John Hamilton was a Darvel-boy, or at least seems to have been. If identified correctly he was born there in 1870, would die there in 1923 and is buried in its Old Cemetery. But in between he was to be one of the most important shapers of Spanish football, specifically Catalan football, as a player first and then a referee.
He was the eighth of the nine children of Thomas Hamilton and Agnes Gemmell, his father a cotton weaver, also Darvel-born. It was a village that was producing more than it fair share of footballers. Nicol Smith, of Rangers and Scotland, was three years younger and lived a couple of streets away. Unrelated Alex Smith of the same club was born in 1875. And there were others. The street games, all within just a few hundred yards of the current Darvel ground must have been quite something.
It is therefore hardly surprising that Hamilton, although not of the Smiths' standard, in childhood and youth developed a life-long passion for the game. Meanwhile he began his working- and private-life. In 1881 he was still at school. In 1891 he was already a "calanderer", an operator of machine to press and finish fabric, in his case lace. And in neighbouring Newmilns on 6th May 1892 he married local lassie, Jeanie Wilson. Three sons would soon follow. Thomas, who would die in The Great War in 1917, arrived in 1893, John Jnr. three years later and Andrew three years later still. The first two were born in Newmilns, the last back in Darvel in 1899.
And John Hamilton would also be found in Darvel in 1901 and 1911. In both he is recorded as a lace warehouseman and again a decade later, two years before his death, as a lace manufacturer in his own right. Moreover, on his death in Darvel once more he would be buried in its Old cemetery with his son, to be joined by his wife on her death in 1934. The inscription on the grave reads "Erected By Jeanie Wilson Ilmo Her Beloved Husband John Hamilton, Lace Manufacturer D. At Rosemount, Darvel 5.10.1923 in His 54th Year. Also Their Beloved Son Sergt, Tom Hamilton 28.3.1917 Aged 24. Also the Above Jeanie Wilson D. 23.4.1934."
But back to the football. Presumably working for Johnston, Shields, the Newmilns lace-makers, he was in 1893 sent with others from Darvel/Newmilns to Sant Marti, Barcelona and its new factory, soon to be known as La Escocesa, still there and now an artists' centre. Certainly in the winter of 1893-4 he featured as a goal-scoring forward for the Scots of Sant Marti against the English Colony of Barcelona, after which, with no other mention, he may have returned to Scotland. But he would be back. He was there in 1900 as a founder on the creation of Sant Andreu F.C., soon to be known as Escoses F.C. He would, now from goal, or as a defender, captain the team until its dissolution in November of that year. And he would also for the first time referee.

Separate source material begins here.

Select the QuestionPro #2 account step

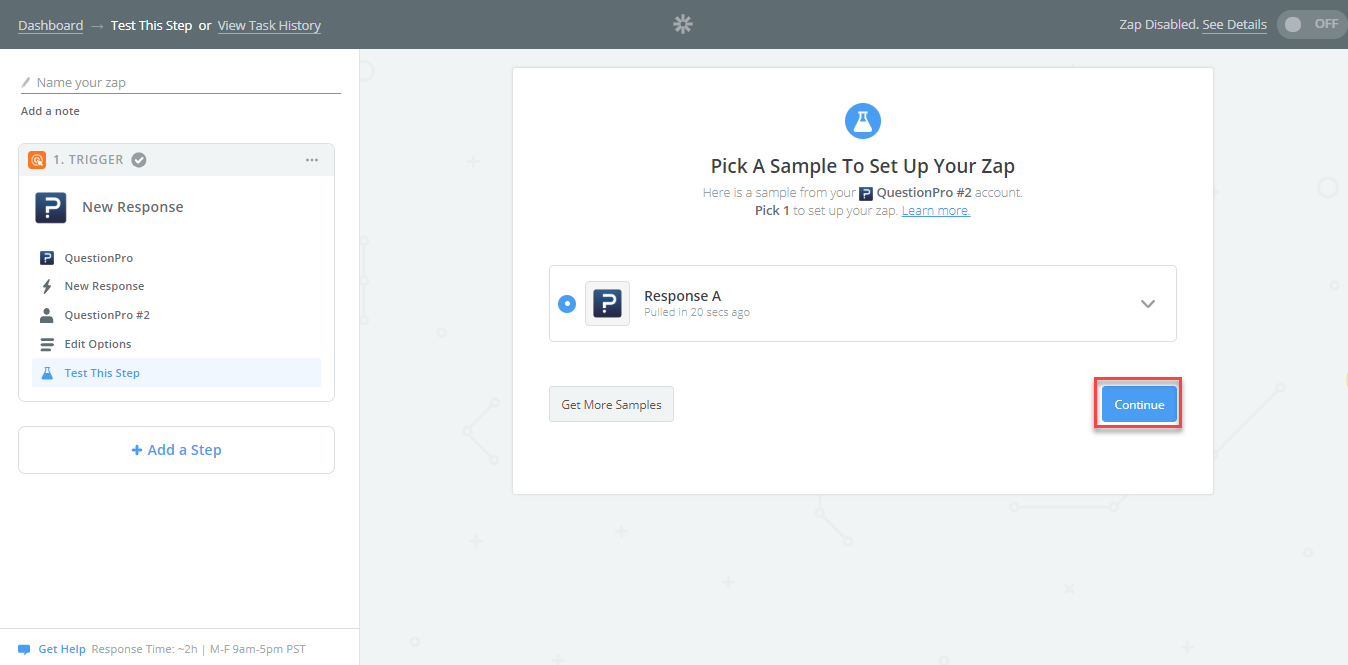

At that point the Escoces players went in several directions. Hamilton, perhaps after a brief time at home, returned to join Hispania. There as a defender he enjoyed considerable success. The club would win the first Copa Macaya, the precursor of the Catalan championship, which began in 1903. However, in November 1903 Hispania too folded and Hamilton moved on once more, joining Barcelona, which with him in the squad would take the 1904-5 Catalan title.
Meanwhile Hamilton continued to officiate. Indeed, in 1902 he had become the first President of the College of Catalan Referees and, as his playing days came to an end, he became more and more involved, perhaps due to a fairly long interlude back in Scotland from 1905 to 1909, in this facet of the game. He took the whistle in games in the 1902-3 season but seemingly not again until 1909-10, after which he was regularly in the middle. In 1912 he even refereed the final of the Copa del Rey, a 2-0 victory at the city's Camp de la Industria for his old team FC Barcelona over Madrid's Sociedad Gimnastica, with his last known appearance on Boxing Day 1916 at the age of forty-six, with a permanent return to Darvel then perhaps prompted by his son's death.